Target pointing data
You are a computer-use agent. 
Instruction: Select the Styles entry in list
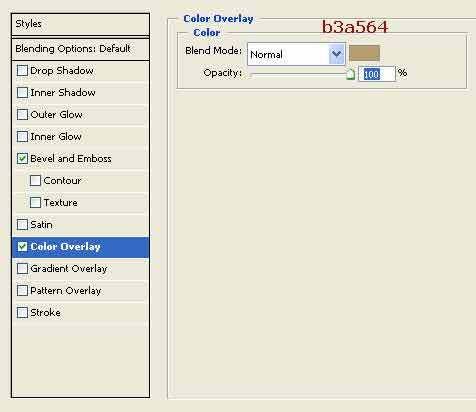[80, 24]
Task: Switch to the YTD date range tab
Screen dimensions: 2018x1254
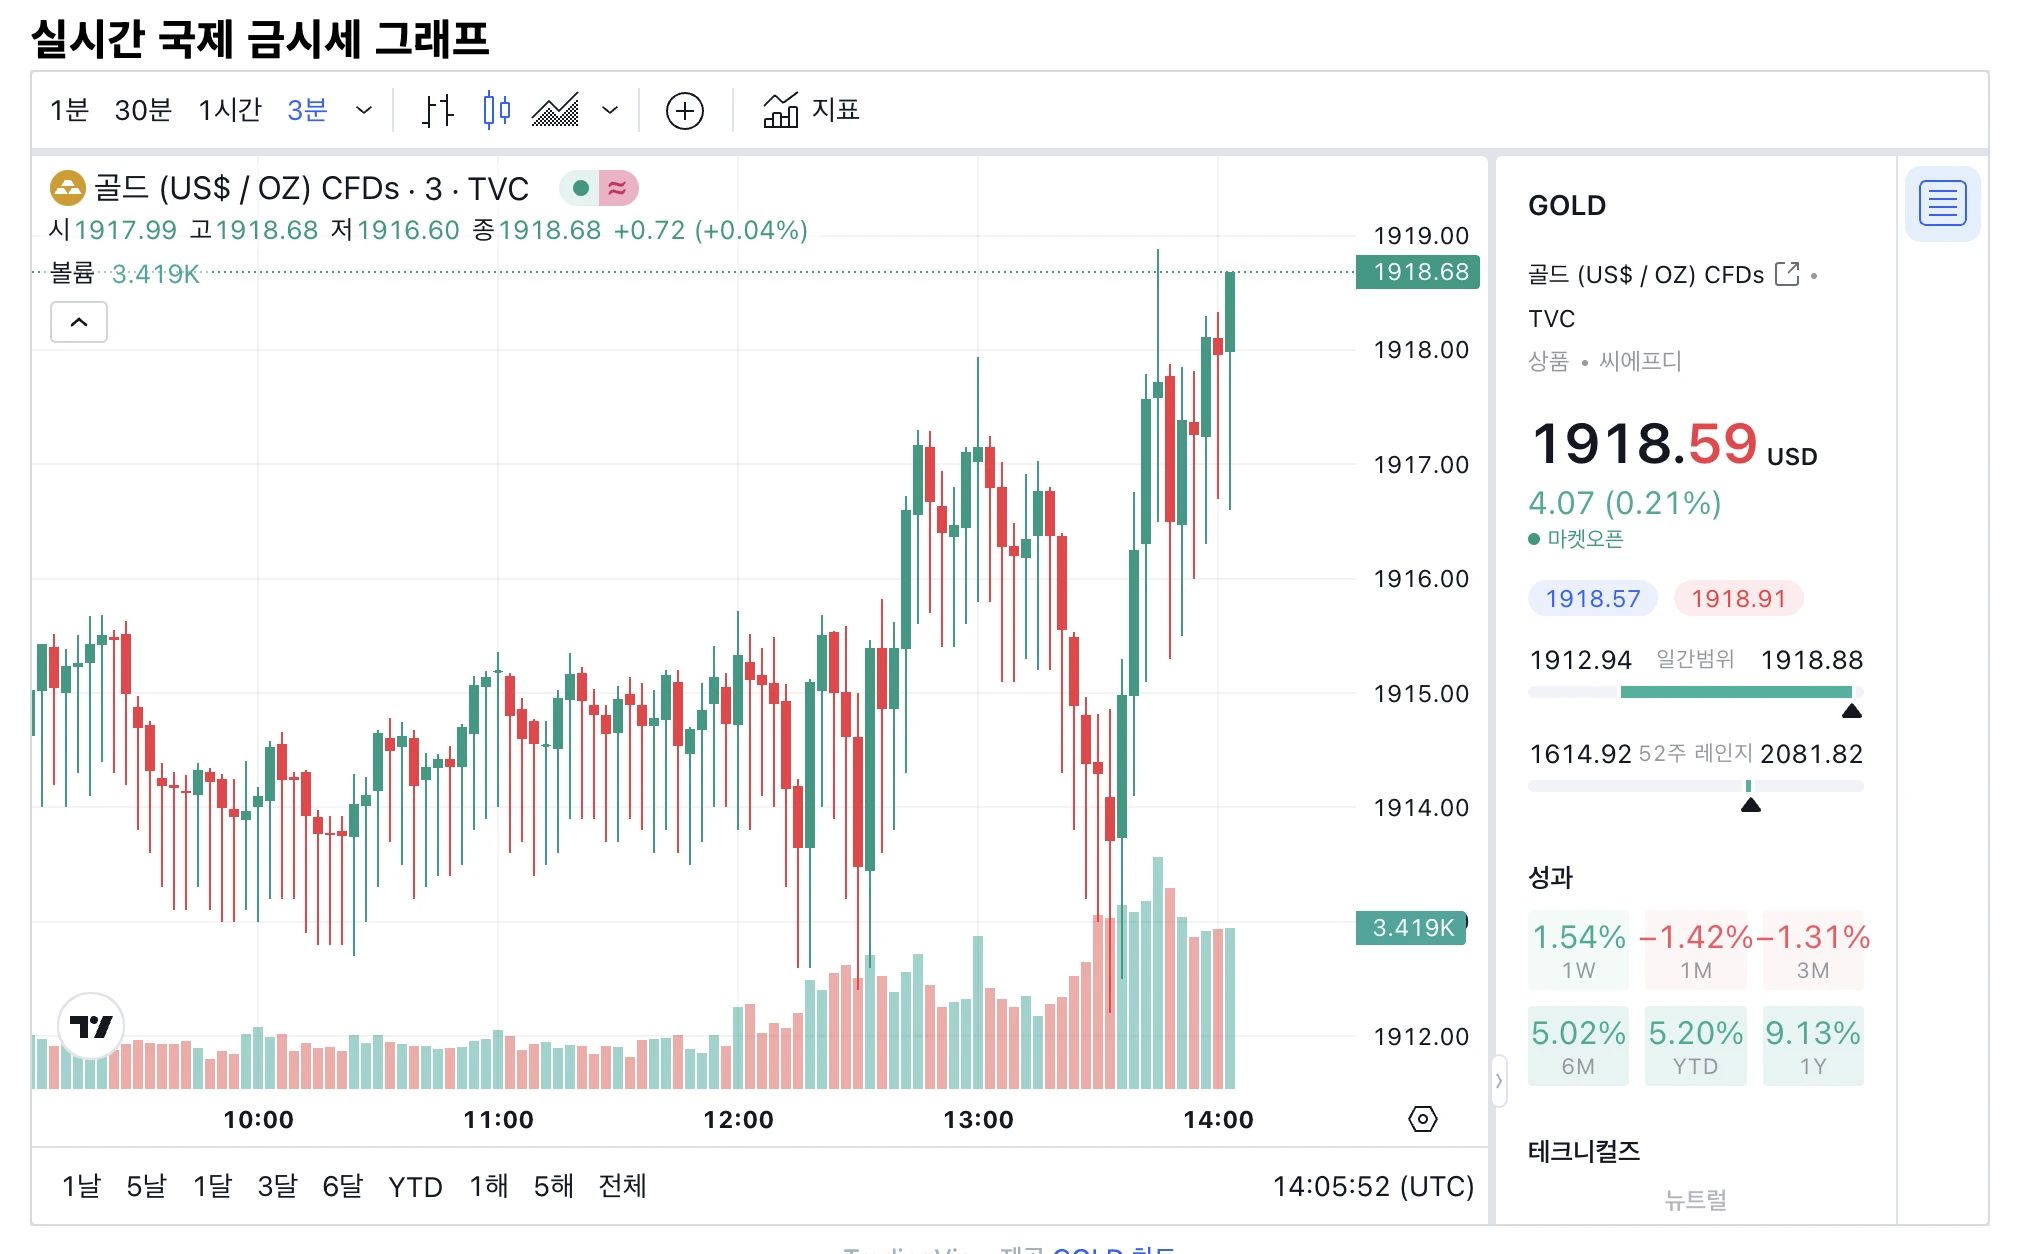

§ The problem:
Reproduce every line of the rows above word for word, leaving out the pictures.

§ Response below:
You are a computer-use agent. 
Instruction: Select the Styles entry in list
[80, 24]
Task: Switch to the YTD date range tab
Screen dimensions: 2018x1254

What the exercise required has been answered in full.